Furthermore, in the past, additive compositions topically applied
to tissue webs had a tendency, under some circumstances, to create
blocking problems, which refers to the tendency of two adjacent
tissue sheets to stick together. As such, a need also exists for an
additive composition or strength agent that is topically applied to
a tissue web without creating blocking problems.
SUMMARY
In general, the present disclosure is directed to wet and dry
sheet-like products having improved properties due to the presence
of an additive composition. The sheet-like product may comprise,
for instance, a bath tissue, a facial tissue, a paper towel, an
industrial wiper, a premoistened wiper and the like. The product
may contain one ply or may contain multiple plies. The additive
composition can be incorporated into the sheet-like product in
order to improve the strength of the product without significantly
affecting the softness and/or blocking behavior of the product in a
negative manner. In fact, the additive composition may actually
improve softness in conjunction with improving strength. The
additive composition can also increase strength without associated
problems with blocking. The additive composition may comprise, for
instance, an aqueous dispersion containing a thermoplastic resin.
In one embodiment, the additive composition is applied topically to
a web such as during a creping operation.
The additive composition may comprise a non-fibrous olefin polymer.
The additive composition, for instance, may comprise a film-forming
composition and the olefin polymer may comprise an interpolymer of
ethylene and at least one comonomer comprising an alkene, such as
1-octene. The additive composition may also contain a dispersing
agent, such as a carboxylic acid. Examples of particular dispersing
agents, for instance, include fatty acids, such as oleic acid or
stearic acid.
In one particular embodiment, the additive composition may contain
an ethylene and octene copolymer in combination with an
ethylene-acrylic acid copolymer. The ethylene-acrylic acid
copolymer is not only a thermoplastic resin, but may also serve as
a dispersing agent.

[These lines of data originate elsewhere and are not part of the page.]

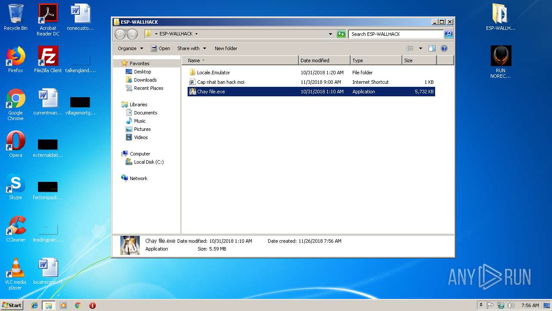Image resolution: width=552 pixels, height=311 pixels.
Task: Select the Locale.Emulator folder
Action: (x=213, y=73)
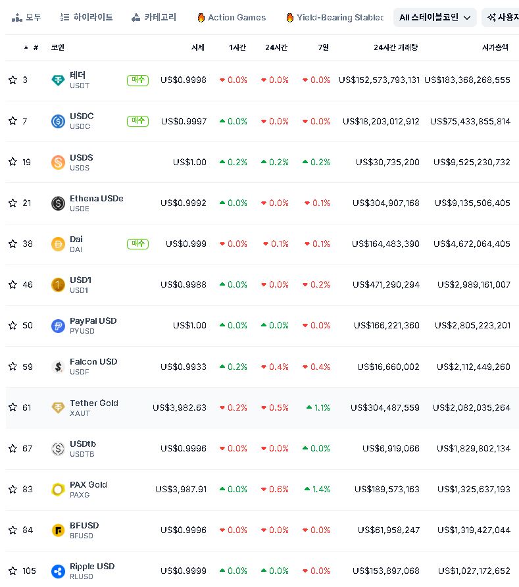The width and height of the screenshot is (519, 587).
Task: Click the Ripple USD coin logo
Action: (58, 571)
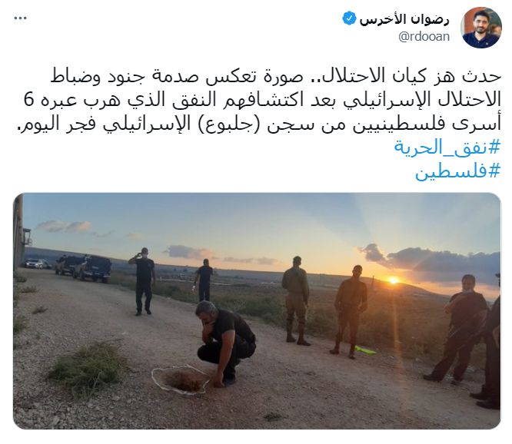Click the man holding phone to ear

[x=143, y=281]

The ethylene and octene copolymer may be
present in combination with the ethylene-acrylic acid copolymer in
a weight ratio of from about 1:10 to about 10:1, such as from about
2:3 to about 3:2.
The olefin polymer composition may exhibit a crystallinity of less
than about 50%, such as less than about 20%. The olefin polymer may
also have a melt index of less than about 1000 g/10 min, such as
less than about 700 g/10 min. The olefin polymer may also have a
relatively small particle size, such as from about 0.1 micron to
about 5 microns when contained in an aqueous dispersion.
In an alternative embodiment, the additive composition may contain
an ethylene-acrylic acid copolymer. The ethylene-acrylic acid
copolymer may be present in the additive composition in combination
with a dispersing agent, such as a fatty acid.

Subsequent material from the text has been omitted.